TASK DETAILS
Could you return, exactly as written, every line from the one containing "Task: Go to previous column with << button" through the last line of the entries below, leaving out the pictures?

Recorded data
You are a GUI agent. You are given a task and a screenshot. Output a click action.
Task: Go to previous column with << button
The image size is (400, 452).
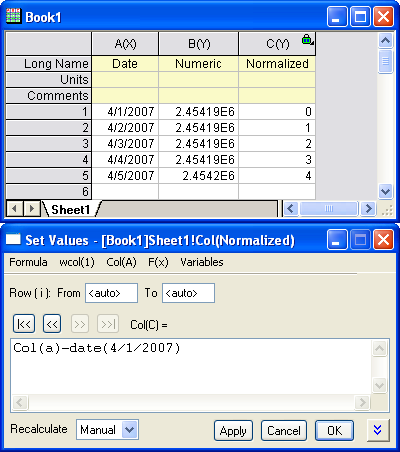pyautogui.click(x=52, y=324)
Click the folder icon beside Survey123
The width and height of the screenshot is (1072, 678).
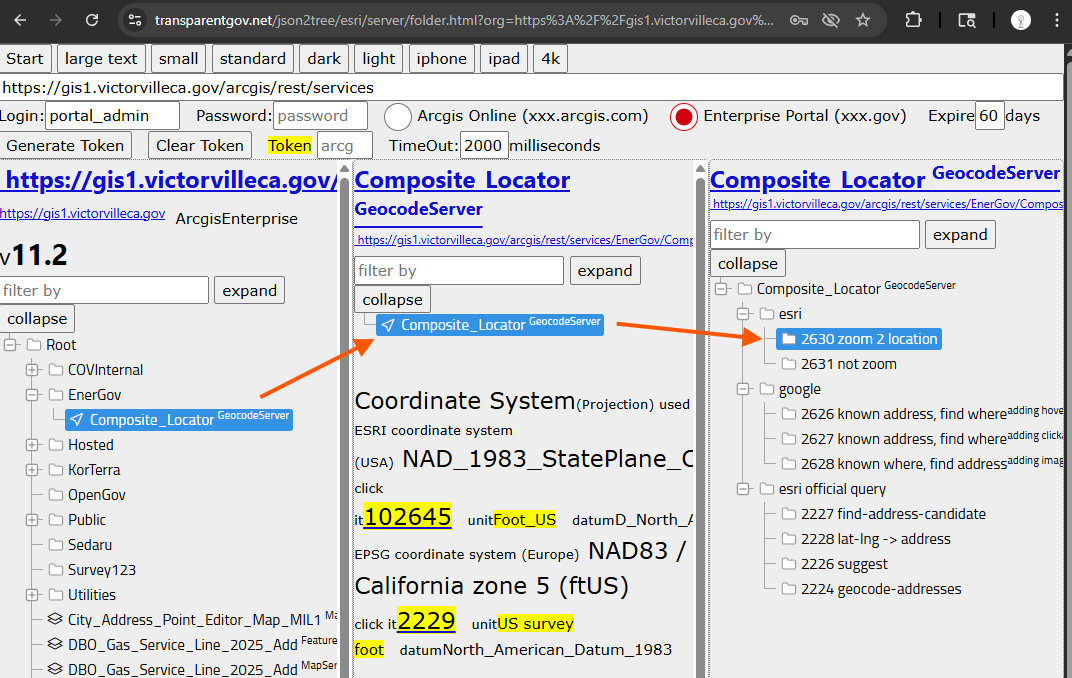pyautogui.click(x=56, y=570)
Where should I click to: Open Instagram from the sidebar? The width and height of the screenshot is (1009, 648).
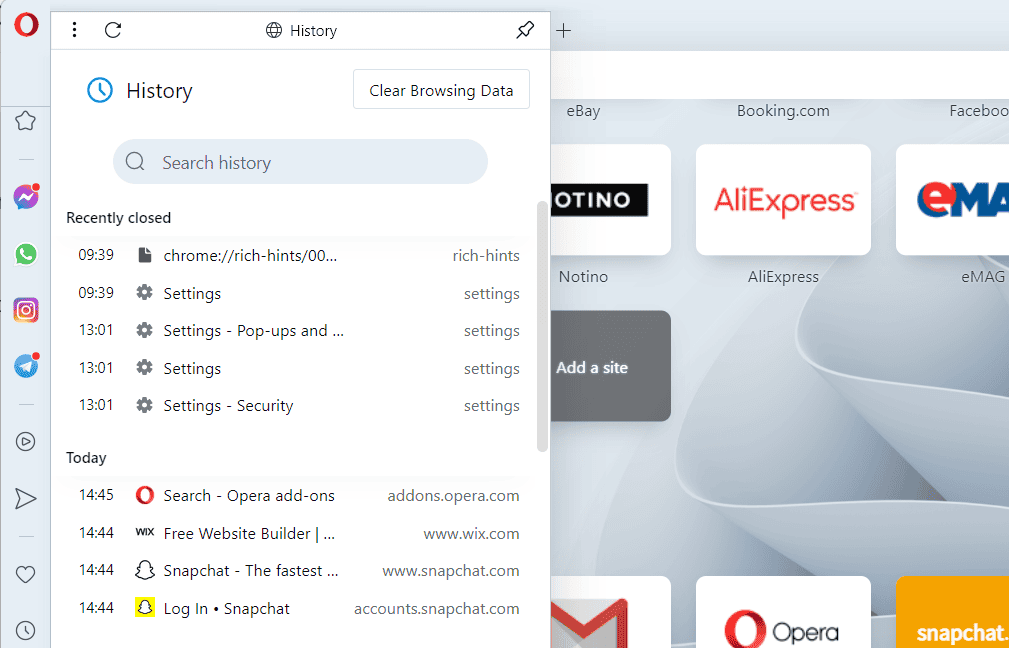[x=25, y=309]

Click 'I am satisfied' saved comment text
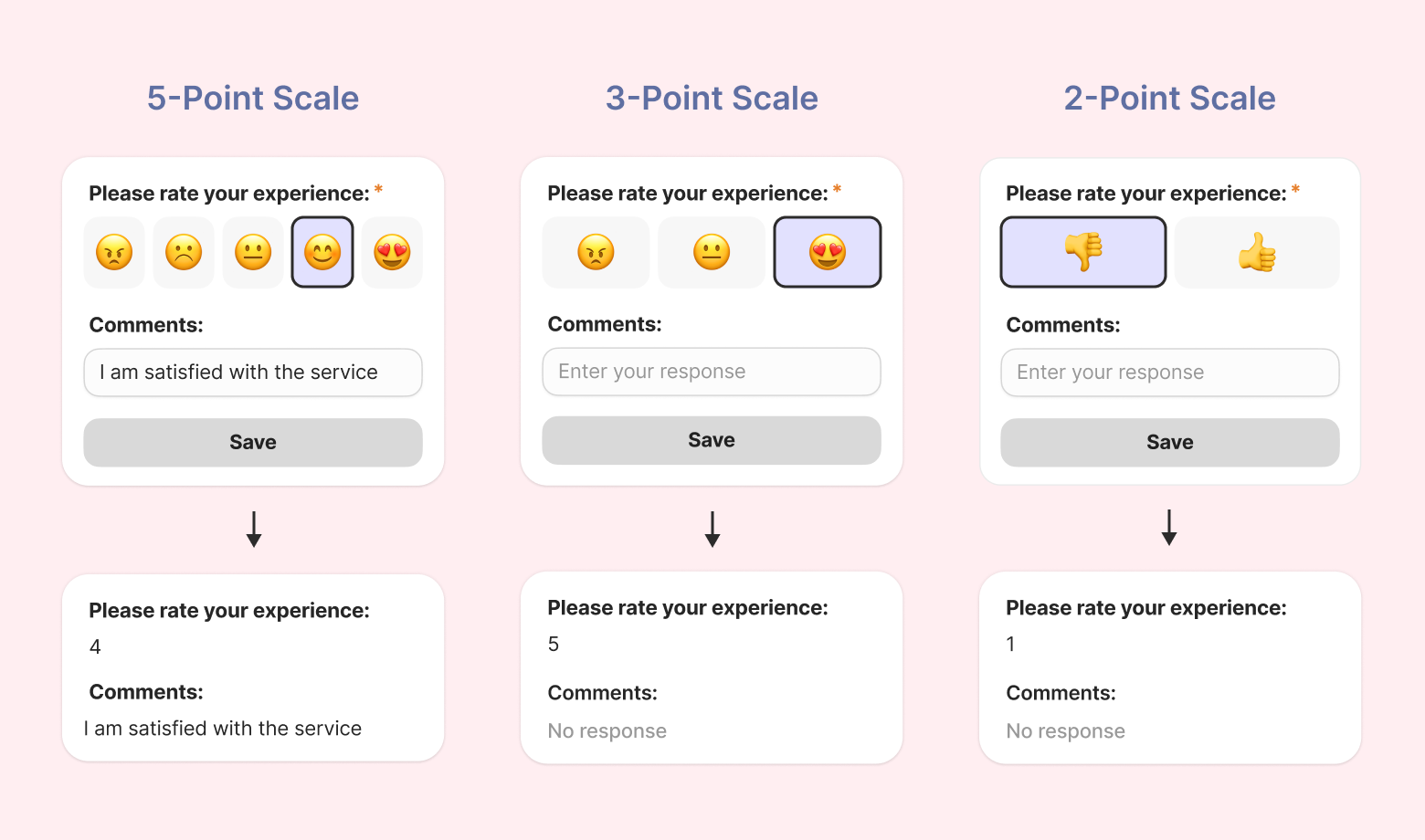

RESPONSE AREA
Task: Go to previous column with << button
The image size is (400, 452).
pyautogui.click(x=52, y=324)
Click the folder icon beside Survey123
The width and height of the screenshot is (1072, 678).
pyautogui.click(x=56, y=570)
Where should I click to: Open Instagram from the sidebar? The width and height of the screenshot is (1009, 648).
[x=25, y=309]

Click 'I am satisfied' saved comment text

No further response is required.